瑠璃はかすかな笑みを浮かべ、熱い涙が隼人の手の甲に落ちた。彼の長い指がわずかに震えた。涙がこんなにも熱いと感じたのは初めてだった。

外の雨はますます激しくなり、ワイパーの音がかすかに聞こえた。

周囲の空気が一瞬、張り詰めたように静まった。瑠璃は安物の涙を手で拭い、目の奥に冷たさを宿した。

「隼人、もし時間を戻せるなら、あなたと出会わない人生を選ぶわ」

瑠璃のその言葉を聞いて、隼人はようやく現実に戻ったかのように、深い瞳で彼女をじっと見つめた。
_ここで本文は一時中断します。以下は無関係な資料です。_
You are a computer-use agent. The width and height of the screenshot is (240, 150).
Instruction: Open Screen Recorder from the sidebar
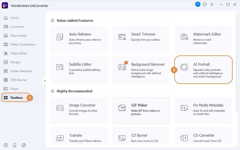click(x=21, y=71)
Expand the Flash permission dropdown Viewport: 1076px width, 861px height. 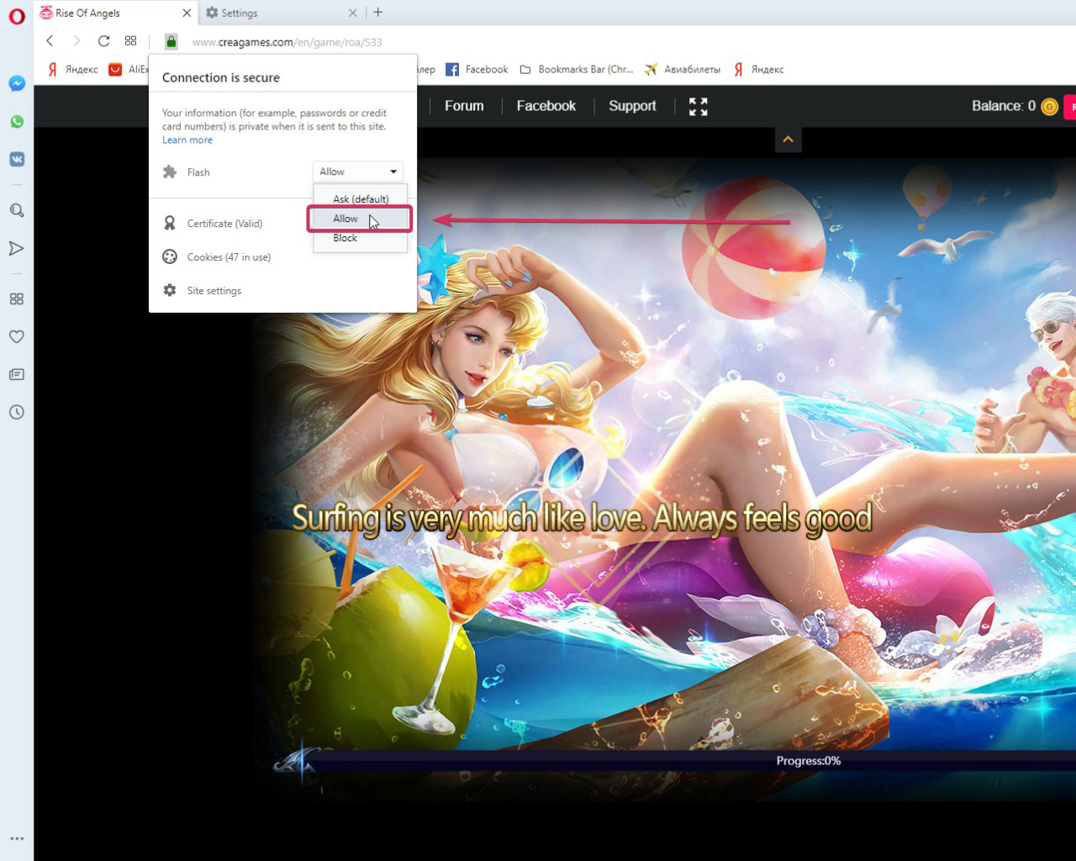(x=357, y=172)
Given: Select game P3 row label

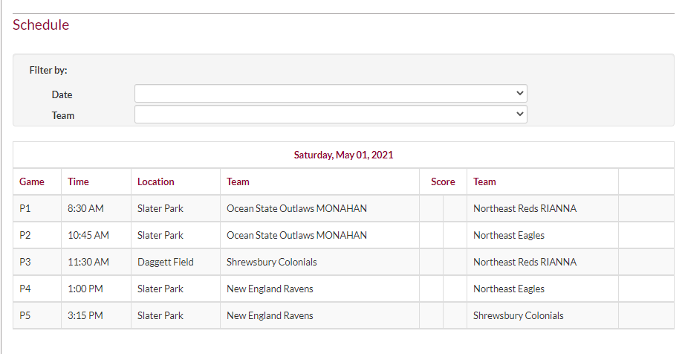Looking at the screenshot, I should 25,263.
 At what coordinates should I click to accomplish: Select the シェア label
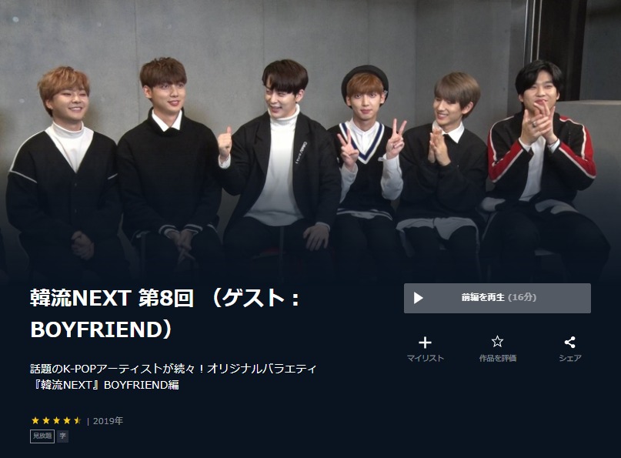pyautogui.click(x=570, y=358)
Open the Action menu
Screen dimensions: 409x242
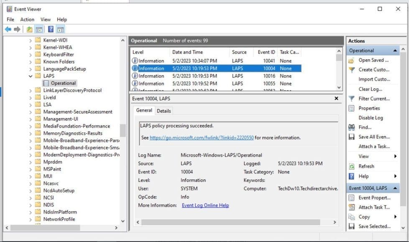pos(27,19)
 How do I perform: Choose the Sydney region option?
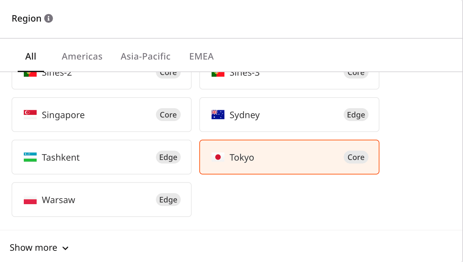pyautogui.click(x=289, y=115)
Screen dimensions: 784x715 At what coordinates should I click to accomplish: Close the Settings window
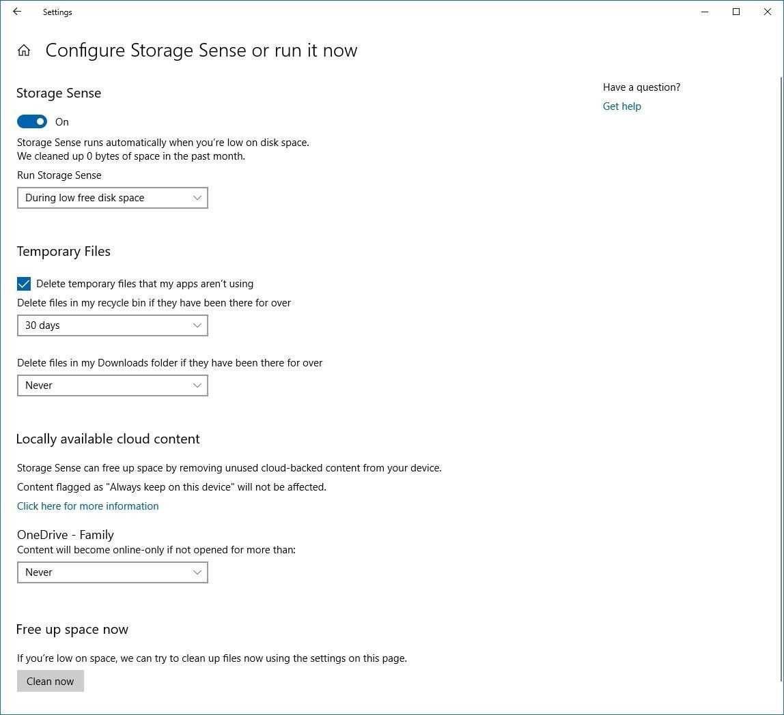tap(767, 12)
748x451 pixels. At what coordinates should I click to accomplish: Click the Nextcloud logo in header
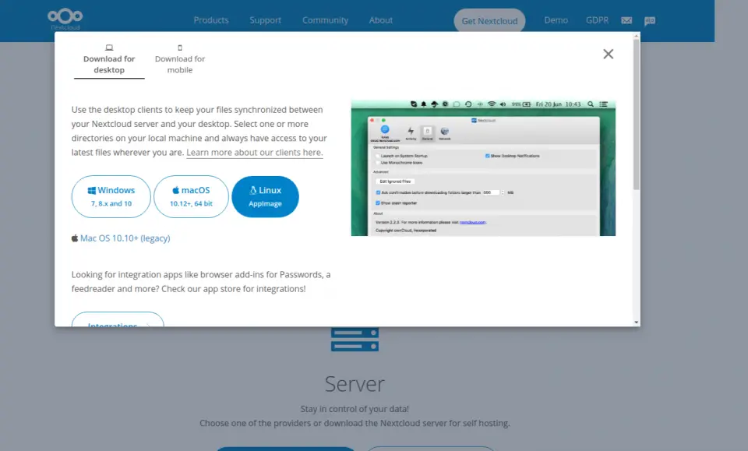click(x=63, y=19)
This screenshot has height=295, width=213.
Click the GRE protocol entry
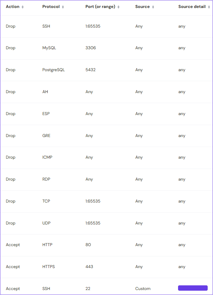click(46, 136)
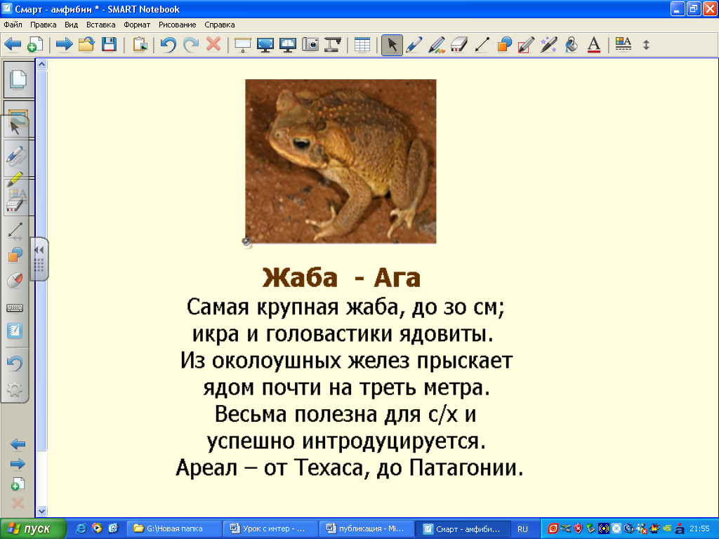Switch to публикация taskbar window
Viewport: 719px width, 539px height.
(x=366, y=528)
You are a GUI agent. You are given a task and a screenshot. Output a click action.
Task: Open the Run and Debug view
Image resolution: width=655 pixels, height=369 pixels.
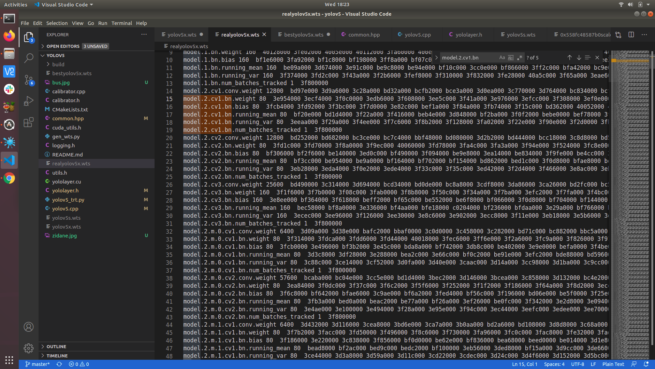(x=29, y=101)
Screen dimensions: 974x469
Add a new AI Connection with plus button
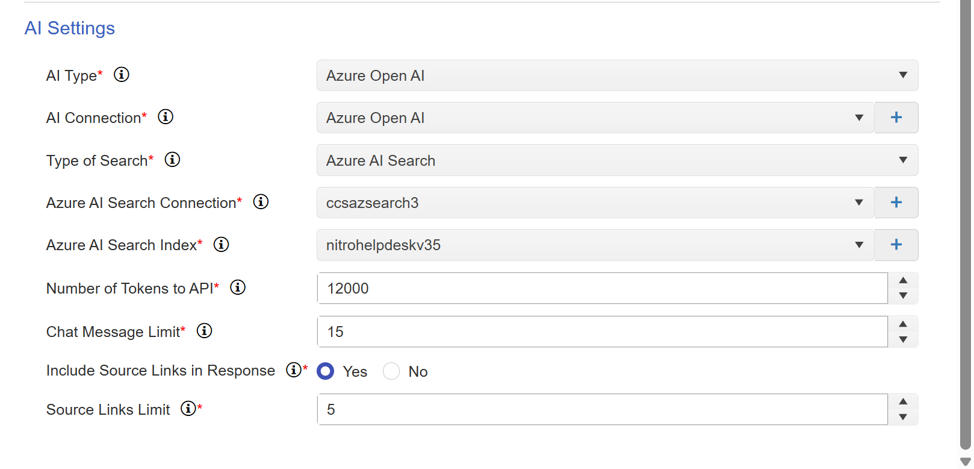[896, 118]
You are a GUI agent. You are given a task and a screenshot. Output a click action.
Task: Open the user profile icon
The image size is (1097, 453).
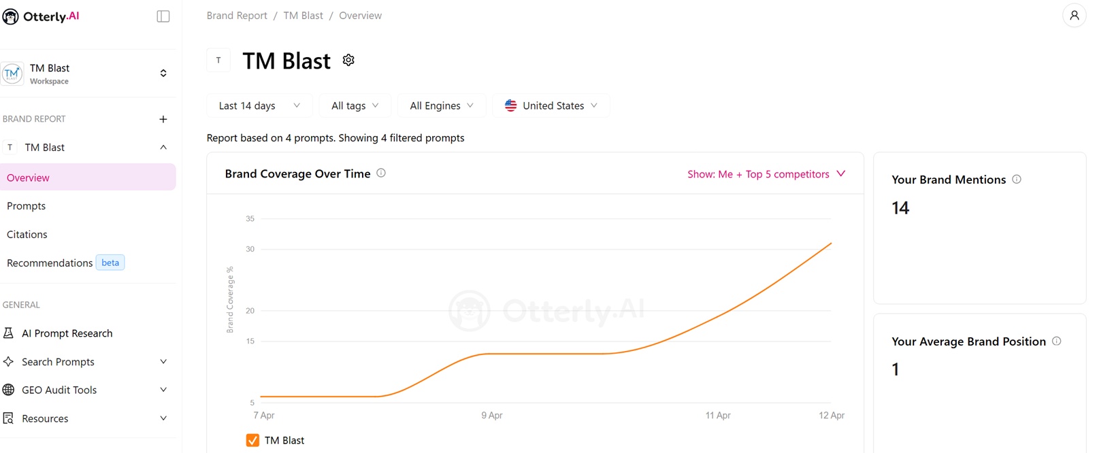pos(1074,16)
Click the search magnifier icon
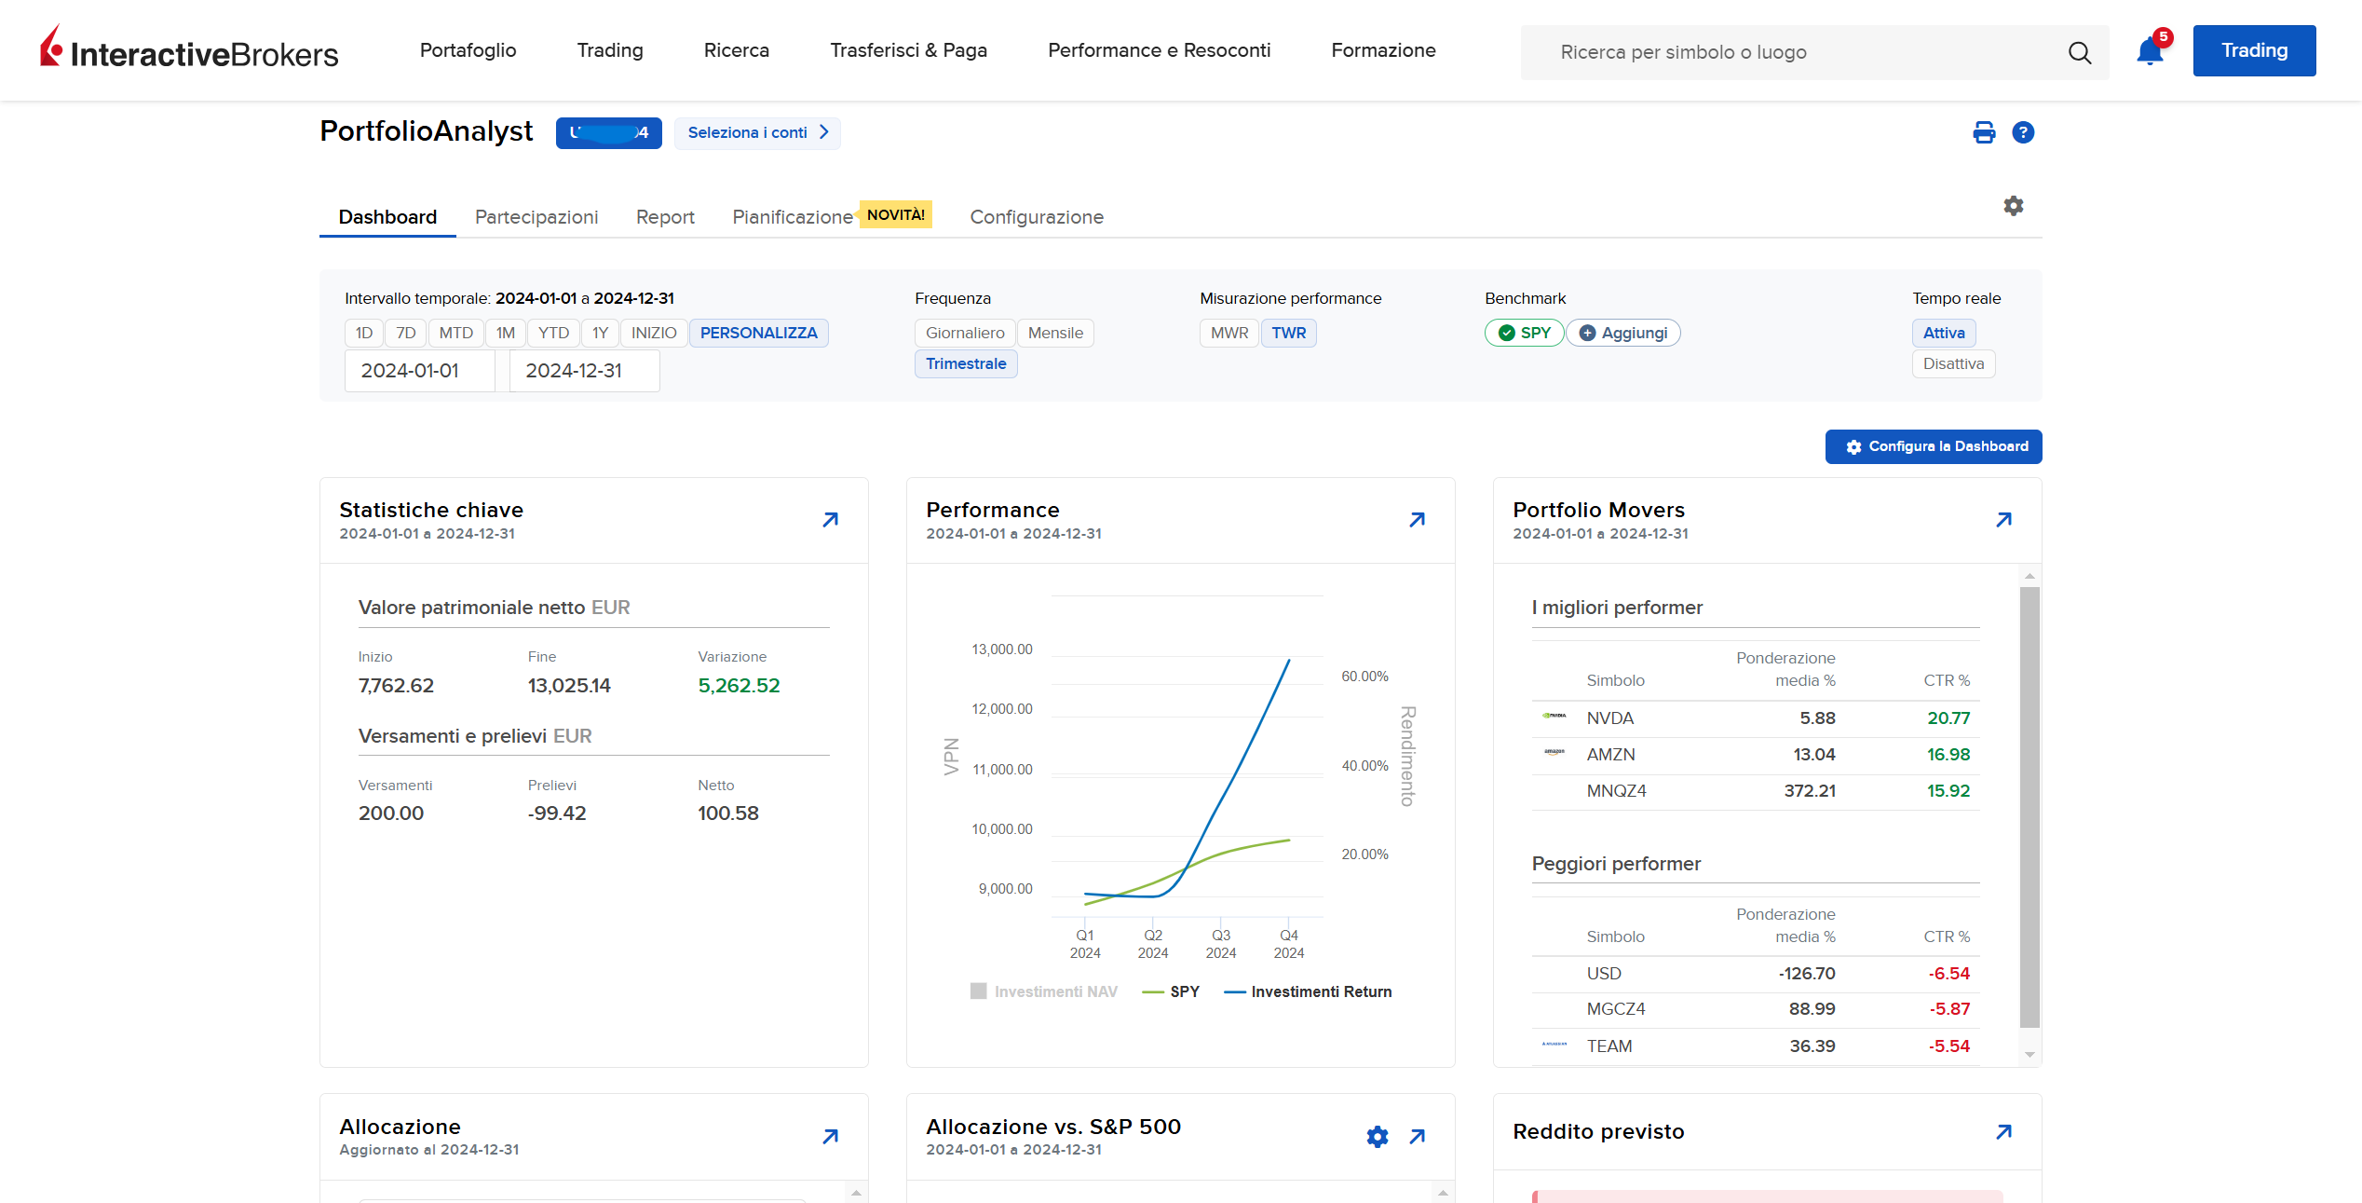 (x=2080, y=52)
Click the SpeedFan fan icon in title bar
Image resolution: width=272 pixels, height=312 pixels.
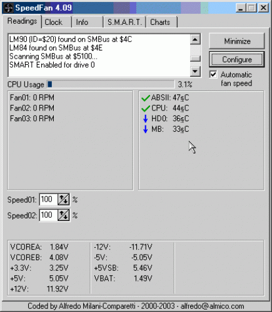[x=9, y=8]
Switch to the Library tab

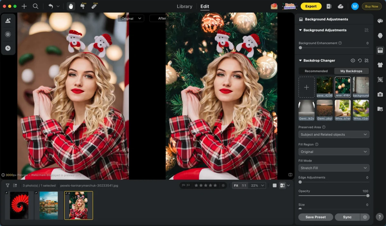pyautogui.click(x=184, y=6)
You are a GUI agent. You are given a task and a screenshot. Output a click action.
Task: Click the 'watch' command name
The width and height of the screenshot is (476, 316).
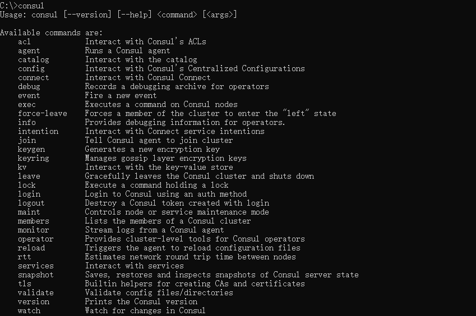(29, 310)
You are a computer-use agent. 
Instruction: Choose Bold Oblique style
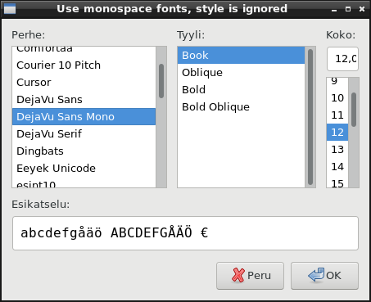tap(241, 107)
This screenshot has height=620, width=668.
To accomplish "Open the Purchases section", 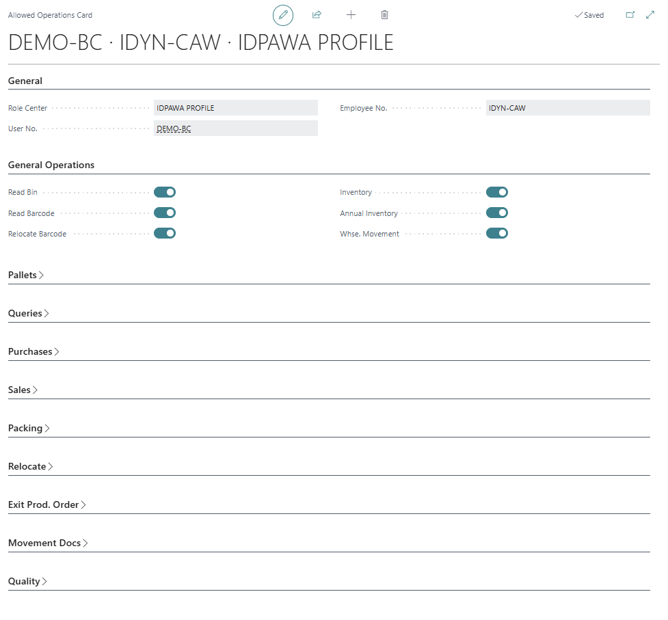I will [34, 351].
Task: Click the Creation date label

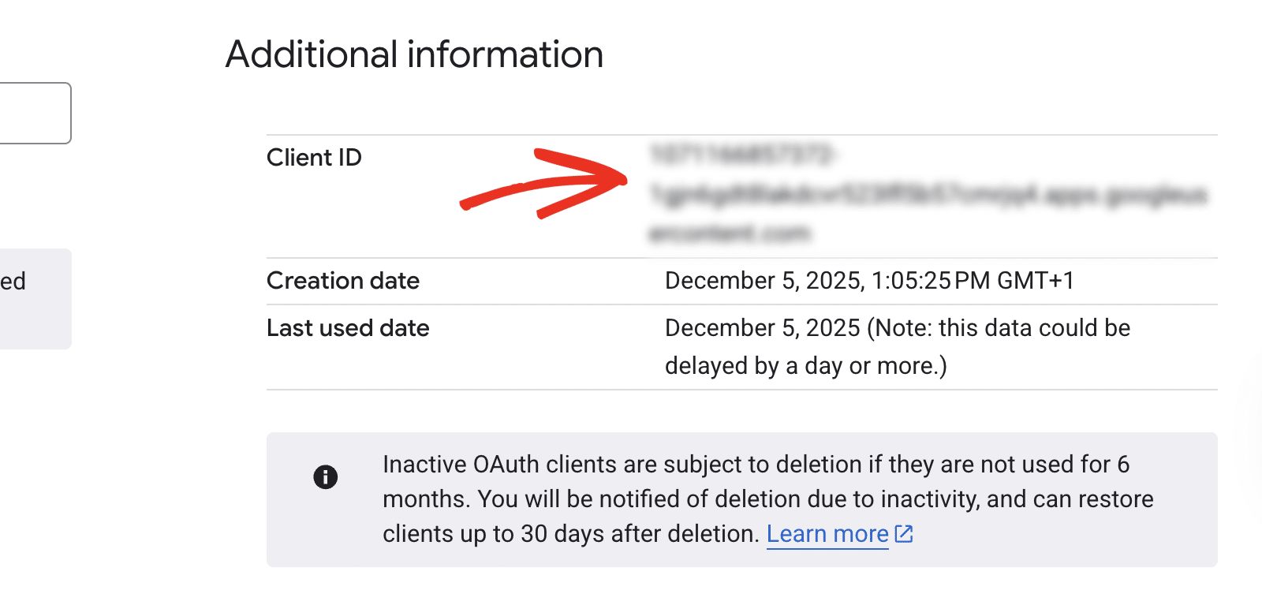Action: click(343, 281)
「瑠璃、お前には選択肢がない。お前は俺の妻だ。その事実は一生変わらない」

瑠璃は冷ややかに笑った。「そう?じゃあ、目黒社長、一生離婚する気はないの?あの愛人さんはどうするの?こんなことを聞いたら、悲しみで自殺未遂でもしちゃうんじゃない?」

瑠璃は涙で濡れた顔で皮肉な笑みを浮かべ、隼人を見つめた。彼の薄い唇が一瞬動いたが、結局何も言わず、アクセルを踏み込んだ。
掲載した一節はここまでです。